Extract, unchanged, each line of the listing below from its first line through the line that contains "Task: Select the chart bar for 02/01", inclusive, and nothing else.

________

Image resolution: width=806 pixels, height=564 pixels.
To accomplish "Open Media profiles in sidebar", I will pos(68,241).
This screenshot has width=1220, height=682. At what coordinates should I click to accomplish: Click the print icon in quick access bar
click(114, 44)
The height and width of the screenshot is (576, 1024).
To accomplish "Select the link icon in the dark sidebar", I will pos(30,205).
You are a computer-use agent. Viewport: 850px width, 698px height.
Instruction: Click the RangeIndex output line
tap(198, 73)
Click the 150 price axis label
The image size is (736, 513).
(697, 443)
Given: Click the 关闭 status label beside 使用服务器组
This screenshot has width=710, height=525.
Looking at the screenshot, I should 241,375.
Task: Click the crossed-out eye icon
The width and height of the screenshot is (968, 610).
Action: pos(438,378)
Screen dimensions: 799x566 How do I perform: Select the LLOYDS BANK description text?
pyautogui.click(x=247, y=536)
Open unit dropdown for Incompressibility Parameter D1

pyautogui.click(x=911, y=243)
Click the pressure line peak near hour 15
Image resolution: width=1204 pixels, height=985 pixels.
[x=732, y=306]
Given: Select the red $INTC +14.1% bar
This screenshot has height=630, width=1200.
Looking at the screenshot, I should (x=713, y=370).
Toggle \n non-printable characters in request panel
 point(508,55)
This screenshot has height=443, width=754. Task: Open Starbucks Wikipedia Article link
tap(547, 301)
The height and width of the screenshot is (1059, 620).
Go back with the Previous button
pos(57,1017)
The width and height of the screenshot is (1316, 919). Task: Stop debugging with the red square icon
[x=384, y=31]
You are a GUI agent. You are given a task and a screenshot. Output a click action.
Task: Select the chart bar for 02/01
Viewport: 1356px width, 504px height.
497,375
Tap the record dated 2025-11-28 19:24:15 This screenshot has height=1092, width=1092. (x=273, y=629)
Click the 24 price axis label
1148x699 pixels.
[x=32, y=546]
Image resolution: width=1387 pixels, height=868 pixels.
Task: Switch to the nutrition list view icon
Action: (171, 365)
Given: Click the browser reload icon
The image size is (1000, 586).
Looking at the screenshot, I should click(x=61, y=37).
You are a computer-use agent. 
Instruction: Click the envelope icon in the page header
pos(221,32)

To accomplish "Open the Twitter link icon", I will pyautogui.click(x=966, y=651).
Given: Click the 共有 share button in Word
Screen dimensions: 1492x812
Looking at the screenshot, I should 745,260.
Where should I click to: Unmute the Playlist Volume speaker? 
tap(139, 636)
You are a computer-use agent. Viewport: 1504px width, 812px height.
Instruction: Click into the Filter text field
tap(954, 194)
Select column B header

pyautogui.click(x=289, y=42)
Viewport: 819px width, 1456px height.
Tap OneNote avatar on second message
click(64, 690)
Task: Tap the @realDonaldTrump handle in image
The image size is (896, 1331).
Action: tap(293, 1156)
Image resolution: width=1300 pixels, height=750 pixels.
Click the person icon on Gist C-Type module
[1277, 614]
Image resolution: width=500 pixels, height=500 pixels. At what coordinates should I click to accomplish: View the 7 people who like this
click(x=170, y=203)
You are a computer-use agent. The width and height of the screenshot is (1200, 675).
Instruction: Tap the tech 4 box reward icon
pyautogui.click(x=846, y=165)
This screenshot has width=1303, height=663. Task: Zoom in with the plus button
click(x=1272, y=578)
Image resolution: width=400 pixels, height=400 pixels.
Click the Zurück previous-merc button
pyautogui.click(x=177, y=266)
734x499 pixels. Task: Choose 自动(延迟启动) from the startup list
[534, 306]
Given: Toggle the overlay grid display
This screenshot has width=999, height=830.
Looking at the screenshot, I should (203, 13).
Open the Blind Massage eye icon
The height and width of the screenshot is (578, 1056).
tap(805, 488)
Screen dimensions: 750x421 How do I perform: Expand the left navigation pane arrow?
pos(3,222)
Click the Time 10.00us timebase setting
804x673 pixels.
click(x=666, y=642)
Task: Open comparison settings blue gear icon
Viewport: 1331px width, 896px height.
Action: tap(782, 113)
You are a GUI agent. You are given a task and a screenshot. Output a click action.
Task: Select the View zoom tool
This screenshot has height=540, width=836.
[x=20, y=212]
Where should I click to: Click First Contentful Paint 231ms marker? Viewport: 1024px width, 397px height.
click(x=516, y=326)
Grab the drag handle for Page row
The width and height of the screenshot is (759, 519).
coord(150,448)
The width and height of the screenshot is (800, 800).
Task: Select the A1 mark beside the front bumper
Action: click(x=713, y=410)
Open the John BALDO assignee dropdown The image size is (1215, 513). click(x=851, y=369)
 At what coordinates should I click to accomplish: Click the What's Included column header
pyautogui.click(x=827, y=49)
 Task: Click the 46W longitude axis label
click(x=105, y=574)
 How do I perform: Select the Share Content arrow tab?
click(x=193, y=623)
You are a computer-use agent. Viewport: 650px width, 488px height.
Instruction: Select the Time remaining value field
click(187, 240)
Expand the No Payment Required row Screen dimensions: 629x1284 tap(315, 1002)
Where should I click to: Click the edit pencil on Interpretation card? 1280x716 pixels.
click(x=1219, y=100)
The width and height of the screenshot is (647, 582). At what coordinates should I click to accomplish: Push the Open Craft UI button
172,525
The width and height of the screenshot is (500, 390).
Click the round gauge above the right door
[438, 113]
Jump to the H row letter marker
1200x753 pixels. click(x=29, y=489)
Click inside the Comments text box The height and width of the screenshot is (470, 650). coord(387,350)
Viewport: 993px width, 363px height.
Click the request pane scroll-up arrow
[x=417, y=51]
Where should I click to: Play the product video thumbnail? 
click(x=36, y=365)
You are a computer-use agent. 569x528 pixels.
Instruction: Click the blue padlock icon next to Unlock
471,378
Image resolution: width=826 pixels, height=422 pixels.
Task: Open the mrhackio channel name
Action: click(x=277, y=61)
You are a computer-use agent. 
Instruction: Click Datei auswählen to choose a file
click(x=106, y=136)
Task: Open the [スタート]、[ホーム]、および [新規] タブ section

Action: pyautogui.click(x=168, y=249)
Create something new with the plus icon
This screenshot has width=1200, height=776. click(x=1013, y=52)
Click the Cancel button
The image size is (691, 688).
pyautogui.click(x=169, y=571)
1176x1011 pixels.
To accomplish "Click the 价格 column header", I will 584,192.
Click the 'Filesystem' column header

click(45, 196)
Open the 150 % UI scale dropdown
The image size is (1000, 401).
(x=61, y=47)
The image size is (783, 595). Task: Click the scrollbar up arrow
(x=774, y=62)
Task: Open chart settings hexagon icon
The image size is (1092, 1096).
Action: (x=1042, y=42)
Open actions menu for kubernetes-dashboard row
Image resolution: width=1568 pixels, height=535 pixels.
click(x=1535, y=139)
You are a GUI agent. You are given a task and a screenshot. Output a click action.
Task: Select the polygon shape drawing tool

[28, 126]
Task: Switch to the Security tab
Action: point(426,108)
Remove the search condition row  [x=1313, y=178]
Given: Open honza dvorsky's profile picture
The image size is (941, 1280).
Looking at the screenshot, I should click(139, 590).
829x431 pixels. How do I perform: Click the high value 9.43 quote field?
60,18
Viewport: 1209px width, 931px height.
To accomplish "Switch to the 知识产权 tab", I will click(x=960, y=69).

________

◆ **EXERCISE RESULT**
Image resolution: width=806 pixels, height=564 pixels.
To accomplish "Open Media profiles in sidebar", I will pos(68,241).
This screenshot has width=1220, height=682. At what coordinates should I click to accomplish: Click the print icon in quick access bar
click(114, 44)
The height and width of the screenshot is (576, 1024).
To accomplish "Select the link icon in the dark sidebar", I will pos(30,205).
You are a computer-use agent. Viewport: 850px width, 698px height.
Instruction: Click the RangeIndex output line
tap(198, 73)
Click the 150 price axis label
The image size is (736, 513).
(697, 443)
Given: Click the 关闭 status label beside 使用服务器组
This screenshot has width=710, height=525.
Looking at the screenshot, I should 241,375.
Task: Click the crossed-out eye icon
The width and height of the screenshot is (968, 610).
Action: pos(438,378)
Screen dimensions: 799x566 How do I perform: Select the LLOYDS BANK description text?
pyautogui.click(x=247, y=536)
Open unit dropdown for Incompressibility Parameter D1

pyautogui.click(x=911, y=243)
Click the pressure line peak near hour 15
Image resolution: width=1204 pixels, height=985 pixels.
[x=732, y=306]
Given: Select the red $INTC +14.1% bar
This screenshot has height=630, width=1200.
Looking at the screenshot, I should (x=713, y=370).
Toggle \n non-printable characters in request panel
 point(508,55)
This screenshot has height=443, width=754. Task: Open Starbucks Wikipedia Article link
tap(547, 301)
The height and width of the screenshot is (1059, 620).
Go back with the Previous button
pos(57,1017)
The width and height of the screenshot is (1316, 919). Task: Stop debugging with the red square icon
[x=384, y=31]
You are a GUI agent. You are given a task and a screenshot. Output a click action.
Task: Select the chart bar for 02/01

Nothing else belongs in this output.